Still some fears were palpable, but the telltale sign was how the Australians assembled before going out to field, firstly for the two overs before lunch, then afterwards. No threat was radiated, no fire or menace. The Australians just ambled out, exchanging a bit of banter.
Michael Clarke did not give Mitchell Johnson a bowl until England had only 74 to make. Australia's best chance lay in giving the new ball to Johnson. While England lost Cook to a fine outswinger from the otherwise ineffectual Starc that flicked his off stump, Adam Lyth and Ian Bell had their eye in before Australia's one possible match-winner was summoned.
While Lyth played too square in defence again and was lbw to Josh Hazlewood, Bell reeled off five fours from the first nine balls he faced from Starc. Bell was dropped by Clarke, at second slip, trying to steer.

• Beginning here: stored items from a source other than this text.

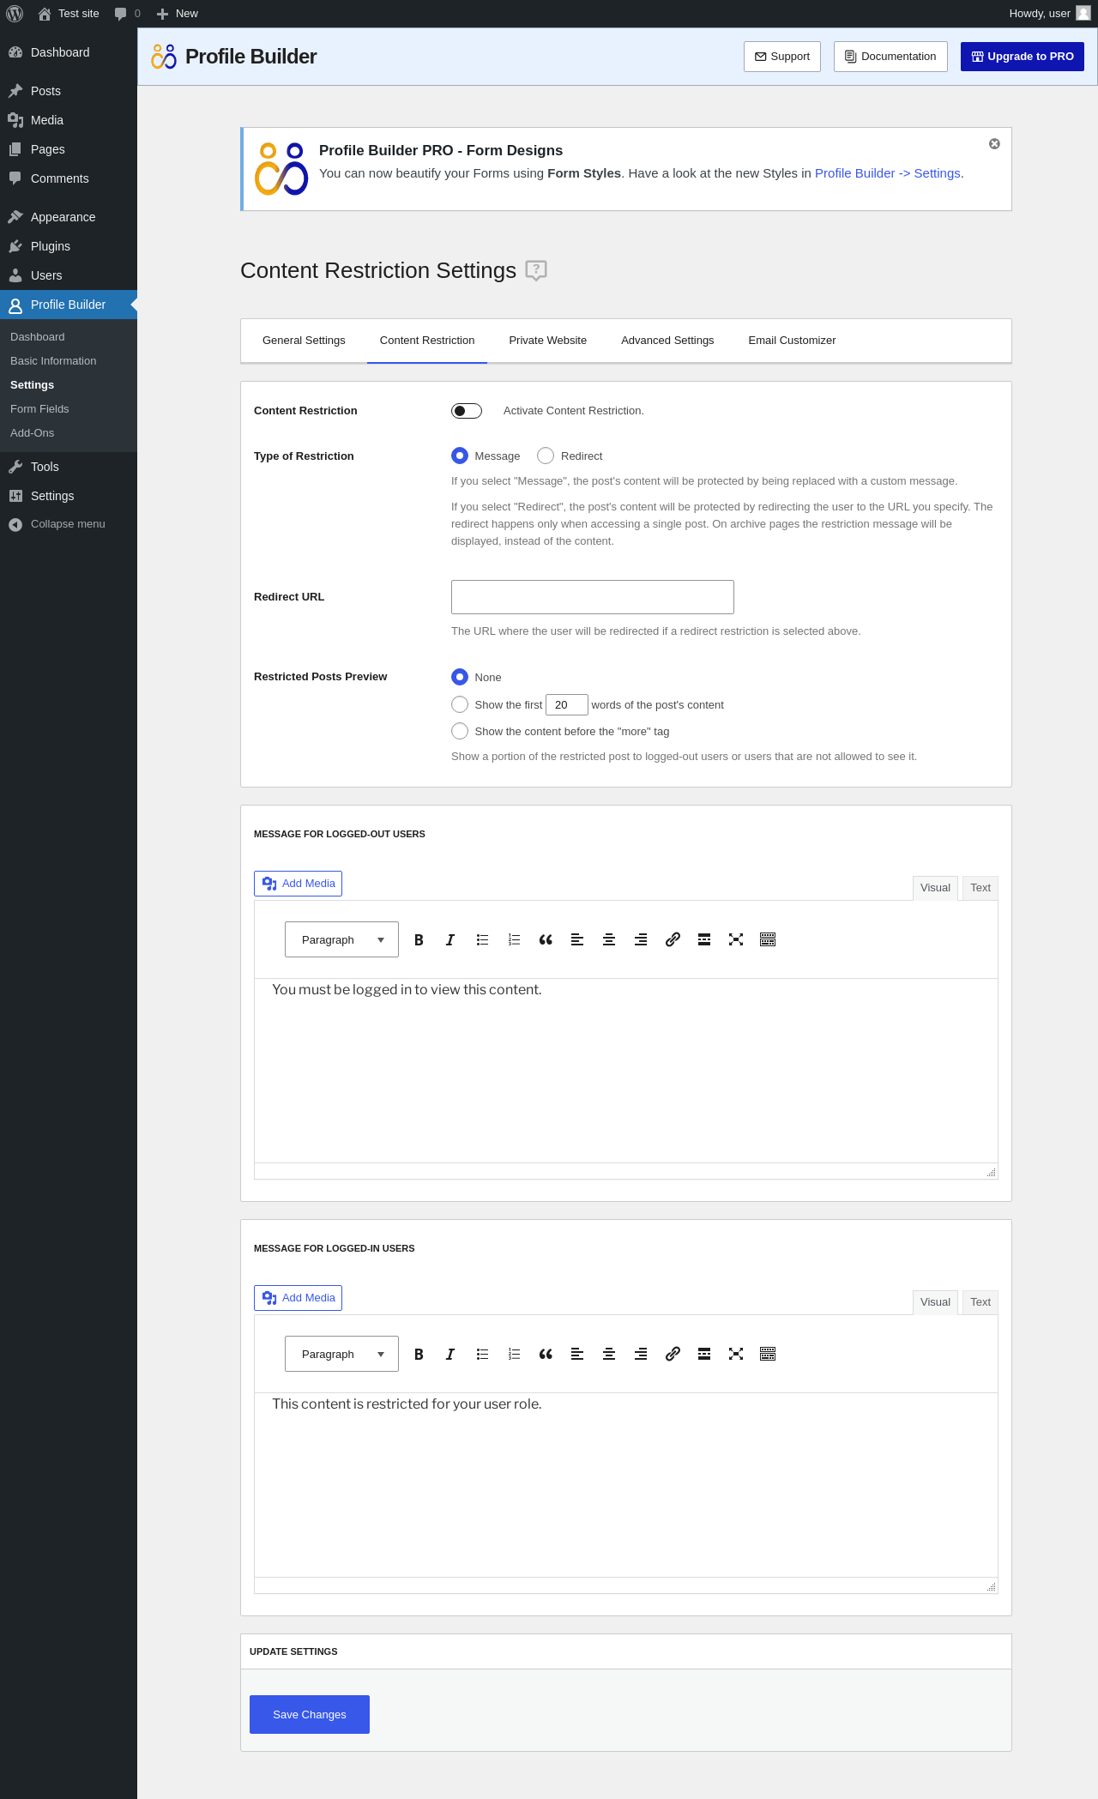The image size is (1098, 1799).
Task: Click Upgrade to PRO button
Action: (1023, 57)
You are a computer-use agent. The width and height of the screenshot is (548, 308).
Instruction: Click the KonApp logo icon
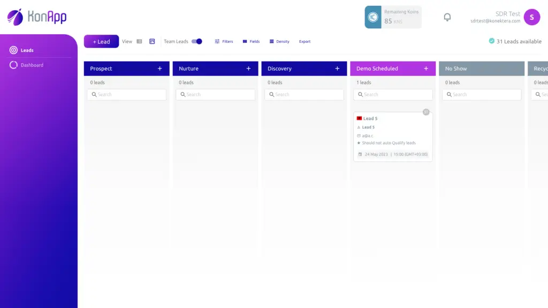[x=15, y=17]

Otherwise there was little evidence that his glances, cuts and especially his drives were those of a mortal.
Nathan Lyon had taken his first three wickets in the match for three runs. His next 21 overs cost 85 runs without reward, Joe Root breaking the off-spinner's hold with his slog-sweeping.
The most significant moment in England's run chase came at the end. Johnson had been unperturbed by the jeers at Cardiff, while Lord's was naturally far too polite to say boo. Even in England's first innings here he had ridden the waves of noise and played along with the crowd.
But now the famous song, about his bowling going to the left then the right, seemed to get to him.
After two balls from round the wicket that rocketed down leg side, Johnson slung one so far wide of off stump that the umpire seemed too surprised to call wide. The next ball - well, there wasn't one. Johnson ran in, and pulled out, which is rare for a pace bowler after running so far. He stalked back to his mark. Johnson ran in again. . . and bowled two yards behind the crease.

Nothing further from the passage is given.